(Available records)
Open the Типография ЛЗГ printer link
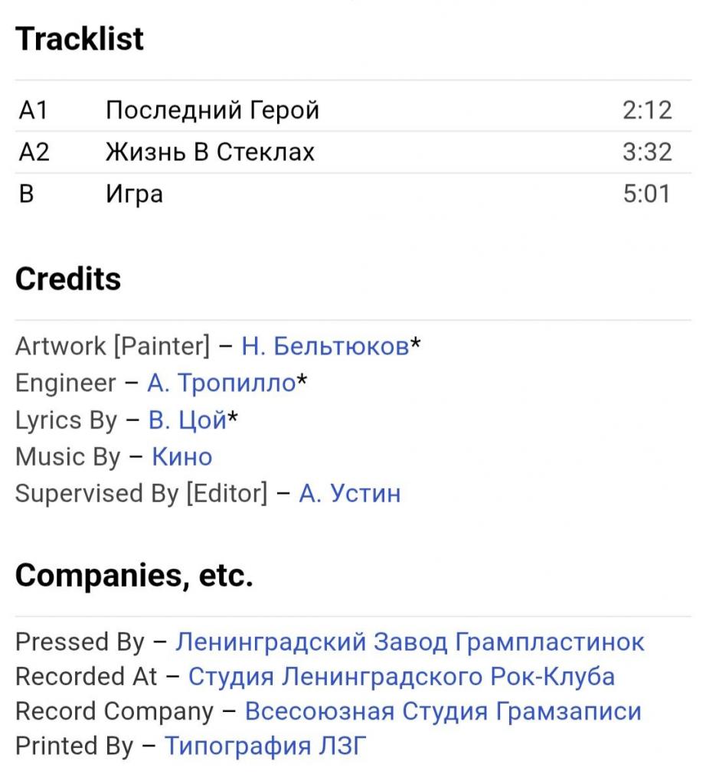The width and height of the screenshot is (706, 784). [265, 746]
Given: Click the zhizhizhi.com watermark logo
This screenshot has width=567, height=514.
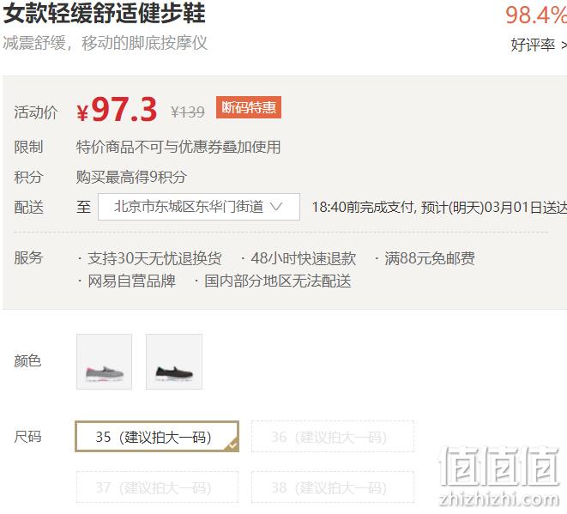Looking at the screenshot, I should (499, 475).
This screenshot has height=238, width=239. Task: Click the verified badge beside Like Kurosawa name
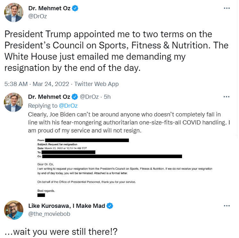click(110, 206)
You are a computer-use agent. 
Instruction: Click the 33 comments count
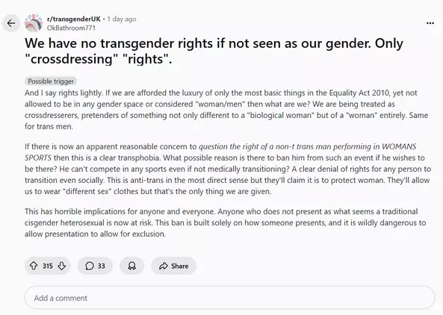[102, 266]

==

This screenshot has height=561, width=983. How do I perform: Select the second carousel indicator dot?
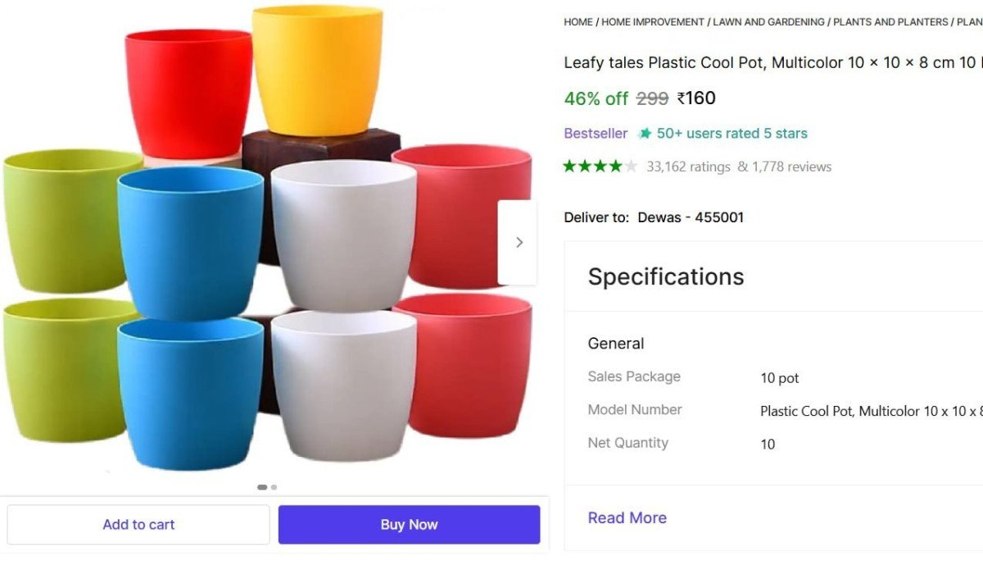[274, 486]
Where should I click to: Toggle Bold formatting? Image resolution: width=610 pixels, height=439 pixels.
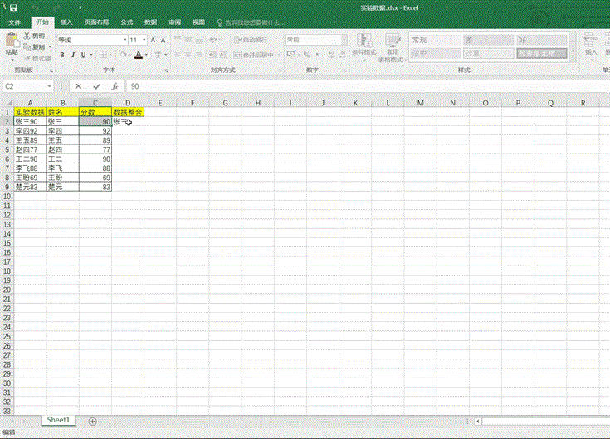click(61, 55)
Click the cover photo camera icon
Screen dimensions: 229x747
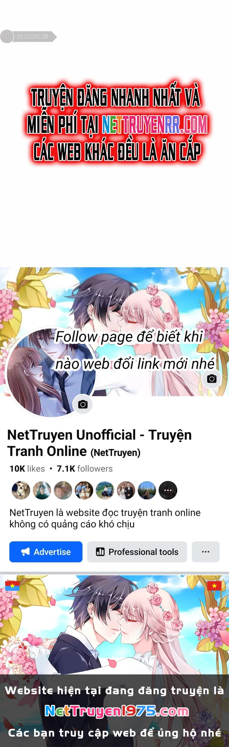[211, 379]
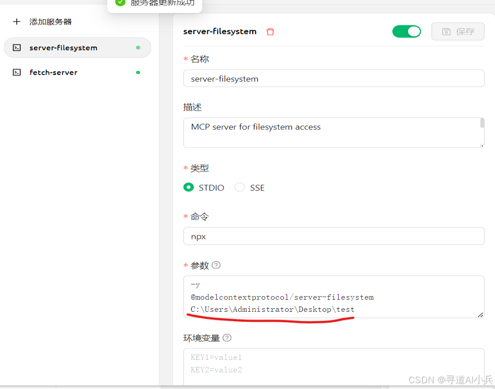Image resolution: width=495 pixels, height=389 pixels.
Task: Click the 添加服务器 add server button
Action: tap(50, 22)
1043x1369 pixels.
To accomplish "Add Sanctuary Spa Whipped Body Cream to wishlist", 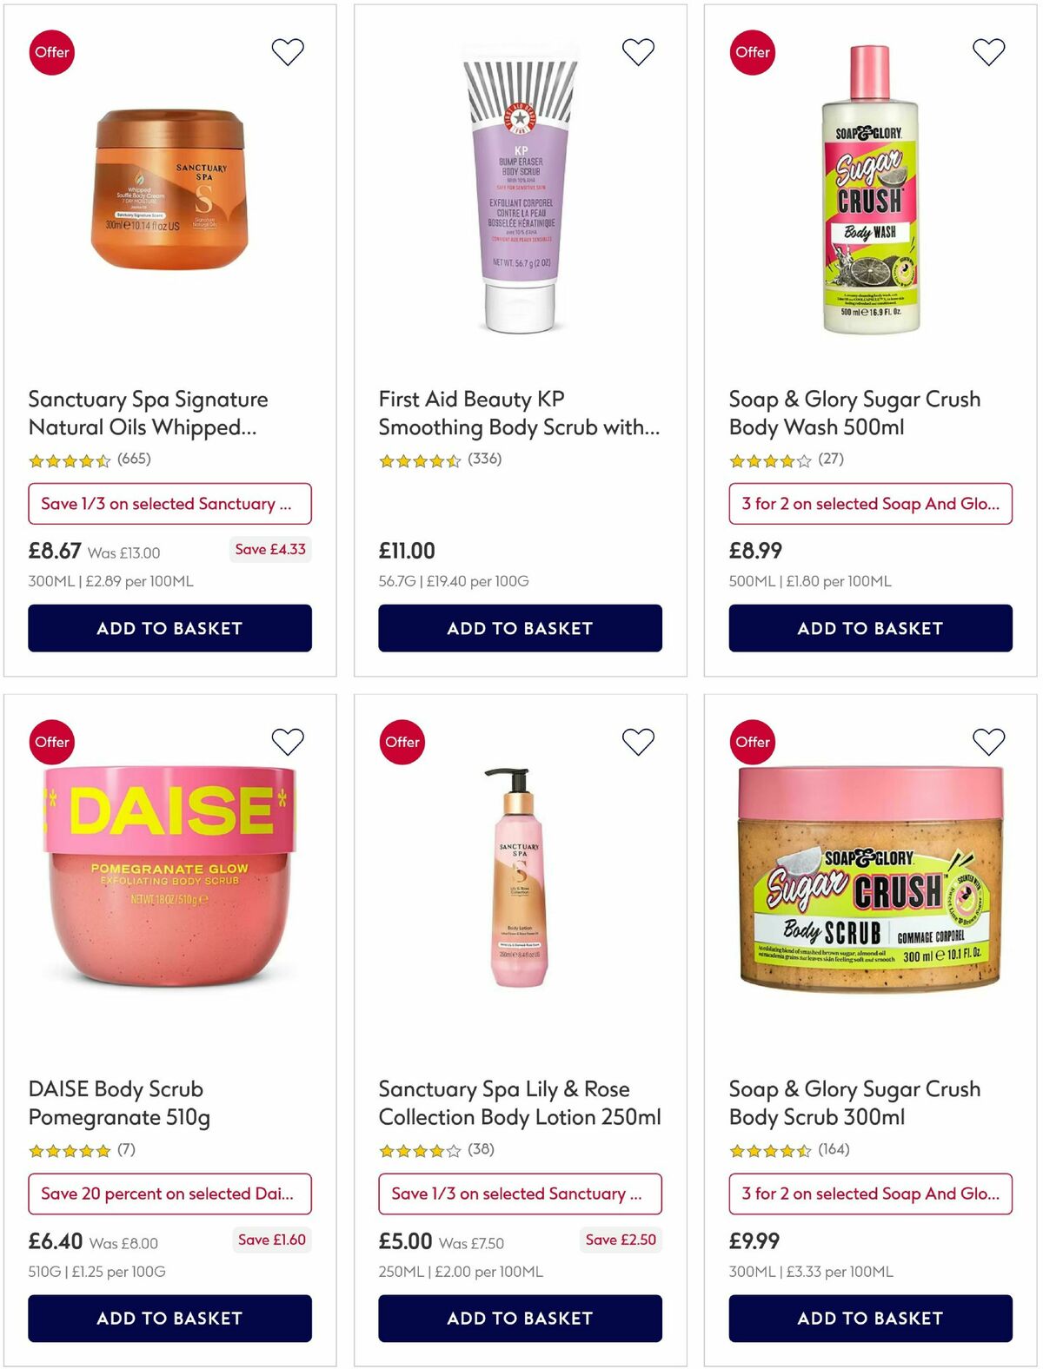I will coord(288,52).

(Work to be completed) In the records above, find the line with "Open the Типография ЛЗГ printer link" and the line with "You are a computer-use agent.", then restate word for word only those two lines and all lines between, omitting pictures.

(Answer area)
Open the Типография ЛЗГ printer link
The width and height of the screenshot is (706, 784). [265, 746]
Given: Click the zhizhizhi.com watermark logo
This screenshot has width=567, height=514.
Looking at the screenshot, I should (499, 475).
This screenshot has height=238, width=239. Task: Click the verified badge beside Like Kurosawa name
click(110, 206)
You are a computer-use agent. 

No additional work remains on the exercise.